Il aura fallu près d’un siècle pour que la lumière cesse d’être une promesse à Kikwit. Mercredi soir, la ville s’est embrasée d’un éclat nouveau, portée non plus par l’espoir, mais par une réalité longtemps différée : une électricité stable, continue, presque inespérée.

Au cœur de ce basculement, la centrale hydroélectrique de Centrale hydroélectrique de Kakobola, entrée en service 48 heures plus tôt sous l’impulsion du ministre Aimé Sakombi Molendo. Pour la première fois de son histoire, Kikwit est raccordée à un réseau à puissance continue. Un tournant concret, presque irréel, pour une ville habituée aux coupures, aux groupes électrogènes et aux nuits incertaines.
Car Kikwit n’est pas une ville née d’hier. Active dès 1910 comme cité indigène et plateforme stratégique à l’époque de l’État indépendant du Congo, elle a traversé les décennies avec une constance paradoxale : celle d’attendre son heure. Malgré son statut officiel obtenu en 1970 et son rôle régional affirmé, l’accès à une électricité fiable lui échappait encore depuis les années 1930. Une anomalie historique qui vient enfin d’être corrigée.
Aujourd’hui, les conséquences de cette mise en service dépassent largement le symbole. Dans les hôpitaux, les équipements pourront fonctionner sans interruption. Dans les écoles, l’apprentissage pourra s’étendre au-delà du jour. Dans les administrations, la régularité remplacera l’improvisation. Et dans les foyers, une nouvelle forme de confort s’installe, presque silencieuse mais profondément transformatrice.

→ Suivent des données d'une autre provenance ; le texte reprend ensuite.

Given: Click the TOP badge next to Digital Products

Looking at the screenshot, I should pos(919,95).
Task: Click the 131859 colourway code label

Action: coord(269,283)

L’économie locale, elle aussi, entrevoit un nouveau souffle. Les commerces pourront s’étendre, les petites industries émerger, les investissements devenir envisageables. Là où l’instabilité énergétique freinait toute ambition, la continuité ouvre désormais des perspectives.
Mais au-delà de Kikwit, Kakobola raconte une histoire plus grande : celle d’un pays aux ressources hydroélectriques immenses, encore trop souvent sous-exploitées. Cette centrale devient ainsi un signal celui qu’un autre modèle de développement est possible, à condition de conjuguer vision, rigueur et constance.
Dans la lumière qui éclaire désormais Kikwit, il y a plus que de l’électricité. Il y a la fin d’une attente, et peut-être, le début d’un nouvel horizon.